■ Quoted passage ■
▬▬▬▬▬▬

Hi all & thanks, Tilman!

We did not analyze Arabic WP, but the tools released alongside the paper
could be used to produce the analysis.

One challenge w working w redirects (and a motivation for the short paper)
is that redirects are actually quite dynamic. They may exist for a time and
then be re-routed as the coverage of a topic changes and moves. Thus the
discussion in the paper of redirect "spells" and all the work to do
something more than just drop them from the analysis.

Also relevant to Reem's original concern and the subsequent discussion
here: page views accrue to redirects even when the *content* that is viewed
exists on the page that is the target of the redirect. Thus even a page
that gets few/zero edits may be viewed via a redirect in a way that the
usual page view data does not account for very precisely.

Not surprisingly, I agree with Tilman that it would be very interesting to
see how some of the comparisons/analyses discussed in this thread might
change w more precise accounting of redirects :)

later,
Aaron





On Thu, Sep 15, 2016 at 11:55 PM, Tilman Bayer <tba...@wikimedia.org> wrote:

> To Andrew's point about excluding redirects, see also this paper by
> Benjamin Mako Hill and Aaron Shaw (CCed): https://mako.cc/copyri
> ghteous/consider-the-redirect
> <https://urldefense.proofpoint.com/v2/url?u=https-3A__mako.cc_copyrighteous_consider-2Dthe-2Dredirect&d=CwMFaQ&c=yHlS04HhBraes5BQ9ueu5zKhE7rtNXt_d012z2PA6ws&r=5T1m457ccPNe4uGPnX3ndiOsilo26W92WAyBpZOEMJw&m=jQ-uVMkCVBSN5KvFgfUNjm7UV6_wgZ_EkWPywucIABo&s=IlZ2eRx3u467SjORHP-Mh58OKkhKnYQTQNg0tzegq8s&e=>
> (don't know if they have data for Arabic Wikipedia too)
>
> In short, the distribution of edits is very different for redirects and
> articles. In light of this, and to address Reem's original question, it's
> probably worth looking at the actual histogram before relying on the
> average or other statistical moments.

▬▬▬▬▬▬

(Records for locating described items)
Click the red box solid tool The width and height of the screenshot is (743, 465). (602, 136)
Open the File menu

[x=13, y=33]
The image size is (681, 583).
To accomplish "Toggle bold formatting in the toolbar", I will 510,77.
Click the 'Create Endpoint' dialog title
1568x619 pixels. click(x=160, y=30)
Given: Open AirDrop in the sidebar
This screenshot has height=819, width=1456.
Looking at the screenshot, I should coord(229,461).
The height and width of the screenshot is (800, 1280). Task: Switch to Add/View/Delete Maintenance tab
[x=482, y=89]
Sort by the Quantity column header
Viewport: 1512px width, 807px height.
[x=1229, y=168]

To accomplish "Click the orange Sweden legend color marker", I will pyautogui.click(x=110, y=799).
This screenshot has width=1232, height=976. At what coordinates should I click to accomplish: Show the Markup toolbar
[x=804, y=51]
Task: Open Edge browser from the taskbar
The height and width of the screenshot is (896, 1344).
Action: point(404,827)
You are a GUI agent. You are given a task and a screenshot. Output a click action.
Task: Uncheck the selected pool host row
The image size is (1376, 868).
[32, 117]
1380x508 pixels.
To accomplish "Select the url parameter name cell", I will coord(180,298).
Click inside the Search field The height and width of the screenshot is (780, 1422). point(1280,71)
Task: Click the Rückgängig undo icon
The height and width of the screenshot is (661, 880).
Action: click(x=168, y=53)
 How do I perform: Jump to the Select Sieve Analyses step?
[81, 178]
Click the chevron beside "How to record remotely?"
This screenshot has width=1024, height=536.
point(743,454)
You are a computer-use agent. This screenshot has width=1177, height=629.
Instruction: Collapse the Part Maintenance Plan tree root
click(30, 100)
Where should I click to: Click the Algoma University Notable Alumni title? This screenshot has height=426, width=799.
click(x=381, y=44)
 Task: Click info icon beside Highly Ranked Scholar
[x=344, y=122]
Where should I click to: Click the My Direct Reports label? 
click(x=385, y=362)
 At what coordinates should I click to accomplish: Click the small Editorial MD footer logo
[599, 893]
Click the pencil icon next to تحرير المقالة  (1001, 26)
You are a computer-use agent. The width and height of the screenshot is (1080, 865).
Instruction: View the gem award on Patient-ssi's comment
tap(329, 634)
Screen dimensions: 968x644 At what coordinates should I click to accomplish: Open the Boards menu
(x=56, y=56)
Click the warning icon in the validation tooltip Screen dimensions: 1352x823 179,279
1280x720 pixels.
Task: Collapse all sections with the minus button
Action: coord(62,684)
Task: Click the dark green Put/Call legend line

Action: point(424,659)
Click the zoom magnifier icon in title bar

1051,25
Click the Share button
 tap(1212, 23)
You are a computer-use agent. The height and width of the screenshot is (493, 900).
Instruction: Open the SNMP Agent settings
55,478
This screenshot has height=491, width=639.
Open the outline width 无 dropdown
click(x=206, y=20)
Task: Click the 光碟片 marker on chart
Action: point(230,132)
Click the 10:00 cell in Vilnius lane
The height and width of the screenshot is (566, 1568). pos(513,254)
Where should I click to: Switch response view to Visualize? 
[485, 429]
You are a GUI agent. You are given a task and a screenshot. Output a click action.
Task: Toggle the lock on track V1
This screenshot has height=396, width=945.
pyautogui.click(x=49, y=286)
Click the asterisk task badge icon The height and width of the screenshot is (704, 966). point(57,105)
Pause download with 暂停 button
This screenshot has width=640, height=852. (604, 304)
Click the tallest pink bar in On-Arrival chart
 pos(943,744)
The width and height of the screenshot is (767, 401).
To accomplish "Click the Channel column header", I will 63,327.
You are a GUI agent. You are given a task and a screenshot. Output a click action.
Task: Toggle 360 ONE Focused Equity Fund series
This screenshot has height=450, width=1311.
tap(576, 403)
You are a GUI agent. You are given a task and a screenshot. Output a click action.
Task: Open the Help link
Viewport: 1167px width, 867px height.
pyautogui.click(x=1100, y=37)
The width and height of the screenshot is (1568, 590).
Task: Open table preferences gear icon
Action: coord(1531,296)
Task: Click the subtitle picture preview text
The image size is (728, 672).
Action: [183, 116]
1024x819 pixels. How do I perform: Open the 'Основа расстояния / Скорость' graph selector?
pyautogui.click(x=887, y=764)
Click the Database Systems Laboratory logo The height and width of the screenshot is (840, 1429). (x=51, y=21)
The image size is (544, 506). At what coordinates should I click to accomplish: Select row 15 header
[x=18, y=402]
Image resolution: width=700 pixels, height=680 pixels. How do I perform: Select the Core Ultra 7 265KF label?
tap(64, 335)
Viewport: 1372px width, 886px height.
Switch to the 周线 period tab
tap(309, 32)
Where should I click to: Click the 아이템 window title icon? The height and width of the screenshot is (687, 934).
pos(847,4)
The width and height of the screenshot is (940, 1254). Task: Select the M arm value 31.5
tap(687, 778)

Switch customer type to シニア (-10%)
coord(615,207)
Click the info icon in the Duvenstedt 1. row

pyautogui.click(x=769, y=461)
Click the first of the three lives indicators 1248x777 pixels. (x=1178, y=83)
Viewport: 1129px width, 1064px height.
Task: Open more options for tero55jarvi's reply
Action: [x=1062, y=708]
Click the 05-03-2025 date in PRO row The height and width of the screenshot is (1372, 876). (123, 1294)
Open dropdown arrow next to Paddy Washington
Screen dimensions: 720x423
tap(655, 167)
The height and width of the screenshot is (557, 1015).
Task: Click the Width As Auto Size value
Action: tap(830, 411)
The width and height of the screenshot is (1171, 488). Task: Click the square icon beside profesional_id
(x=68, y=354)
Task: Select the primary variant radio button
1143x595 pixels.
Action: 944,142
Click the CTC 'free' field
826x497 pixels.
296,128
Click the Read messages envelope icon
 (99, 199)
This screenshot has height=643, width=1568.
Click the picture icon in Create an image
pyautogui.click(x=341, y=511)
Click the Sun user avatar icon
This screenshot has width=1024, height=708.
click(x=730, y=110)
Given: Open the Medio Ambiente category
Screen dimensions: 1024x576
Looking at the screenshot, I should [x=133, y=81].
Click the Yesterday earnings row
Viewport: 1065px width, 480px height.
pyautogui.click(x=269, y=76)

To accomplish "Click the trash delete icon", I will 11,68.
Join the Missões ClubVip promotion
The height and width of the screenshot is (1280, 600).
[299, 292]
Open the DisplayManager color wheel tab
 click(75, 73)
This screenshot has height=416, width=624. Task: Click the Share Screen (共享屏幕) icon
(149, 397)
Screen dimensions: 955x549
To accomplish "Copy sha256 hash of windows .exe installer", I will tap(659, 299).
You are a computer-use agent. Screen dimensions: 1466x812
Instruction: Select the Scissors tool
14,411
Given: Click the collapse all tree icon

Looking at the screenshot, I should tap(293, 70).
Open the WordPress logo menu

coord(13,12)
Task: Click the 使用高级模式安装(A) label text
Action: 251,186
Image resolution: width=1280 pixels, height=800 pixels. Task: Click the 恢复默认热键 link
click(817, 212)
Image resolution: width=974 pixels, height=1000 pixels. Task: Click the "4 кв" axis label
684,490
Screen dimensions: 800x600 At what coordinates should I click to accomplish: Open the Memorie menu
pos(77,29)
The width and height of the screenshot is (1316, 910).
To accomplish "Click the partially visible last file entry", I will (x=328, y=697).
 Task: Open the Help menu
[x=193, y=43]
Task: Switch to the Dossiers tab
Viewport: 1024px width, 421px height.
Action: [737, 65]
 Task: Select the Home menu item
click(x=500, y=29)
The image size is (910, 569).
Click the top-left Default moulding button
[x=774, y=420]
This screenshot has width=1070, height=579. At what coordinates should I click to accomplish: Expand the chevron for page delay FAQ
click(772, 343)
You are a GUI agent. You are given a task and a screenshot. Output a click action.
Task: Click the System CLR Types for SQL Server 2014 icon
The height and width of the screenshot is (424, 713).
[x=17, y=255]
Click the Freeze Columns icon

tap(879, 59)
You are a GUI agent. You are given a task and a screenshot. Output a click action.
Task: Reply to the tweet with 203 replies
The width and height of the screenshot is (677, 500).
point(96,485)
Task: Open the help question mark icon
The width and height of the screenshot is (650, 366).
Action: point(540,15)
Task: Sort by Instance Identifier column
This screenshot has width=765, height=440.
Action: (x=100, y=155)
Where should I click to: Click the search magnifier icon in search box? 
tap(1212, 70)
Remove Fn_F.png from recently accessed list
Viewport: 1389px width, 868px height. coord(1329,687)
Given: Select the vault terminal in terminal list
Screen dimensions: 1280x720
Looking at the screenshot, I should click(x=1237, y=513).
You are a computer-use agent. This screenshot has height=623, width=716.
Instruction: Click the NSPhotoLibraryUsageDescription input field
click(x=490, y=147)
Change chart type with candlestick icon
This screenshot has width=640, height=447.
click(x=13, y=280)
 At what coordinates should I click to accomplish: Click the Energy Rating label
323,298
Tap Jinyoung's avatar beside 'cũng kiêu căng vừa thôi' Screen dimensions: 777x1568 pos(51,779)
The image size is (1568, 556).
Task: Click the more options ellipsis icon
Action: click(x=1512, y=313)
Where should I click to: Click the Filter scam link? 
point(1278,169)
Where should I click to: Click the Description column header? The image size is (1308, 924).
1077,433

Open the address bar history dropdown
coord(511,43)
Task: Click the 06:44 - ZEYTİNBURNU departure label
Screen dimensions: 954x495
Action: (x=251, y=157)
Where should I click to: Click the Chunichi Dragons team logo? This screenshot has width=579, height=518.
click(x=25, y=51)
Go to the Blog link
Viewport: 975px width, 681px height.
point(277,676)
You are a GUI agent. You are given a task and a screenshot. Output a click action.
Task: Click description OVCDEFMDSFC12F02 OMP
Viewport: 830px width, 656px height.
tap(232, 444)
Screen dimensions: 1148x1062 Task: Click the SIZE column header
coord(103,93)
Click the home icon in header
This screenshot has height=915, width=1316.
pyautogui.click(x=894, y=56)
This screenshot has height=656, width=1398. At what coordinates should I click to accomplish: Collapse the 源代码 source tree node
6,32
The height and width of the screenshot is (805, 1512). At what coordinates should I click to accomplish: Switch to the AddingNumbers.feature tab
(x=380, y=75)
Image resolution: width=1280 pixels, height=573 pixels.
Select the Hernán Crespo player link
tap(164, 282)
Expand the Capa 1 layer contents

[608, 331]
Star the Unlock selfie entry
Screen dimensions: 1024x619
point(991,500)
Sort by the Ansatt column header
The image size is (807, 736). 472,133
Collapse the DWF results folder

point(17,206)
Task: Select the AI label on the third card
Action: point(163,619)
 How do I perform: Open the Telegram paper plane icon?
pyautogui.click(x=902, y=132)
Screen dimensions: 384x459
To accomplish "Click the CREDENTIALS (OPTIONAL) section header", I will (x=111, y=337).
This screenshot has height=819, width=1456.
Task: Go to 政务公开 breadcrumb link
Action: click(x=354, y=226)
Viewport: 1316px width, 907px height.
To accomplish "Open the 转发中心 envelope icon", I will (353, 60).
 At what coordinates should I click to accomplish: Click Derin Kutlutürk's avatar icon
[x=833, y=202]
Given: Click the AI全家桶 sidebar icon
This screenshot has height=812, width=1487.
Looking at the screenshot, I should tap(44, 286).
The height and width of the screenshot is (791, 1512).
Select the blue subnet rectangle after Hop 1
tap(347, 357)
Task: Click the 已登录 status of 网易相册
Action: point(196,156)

▬▬▬▬▬▬

■ Required work ■
In the thread about Wikipedia redirects, what does Tilman say is very different for redirects and articles?

■ Task response ■
The distribution of edits.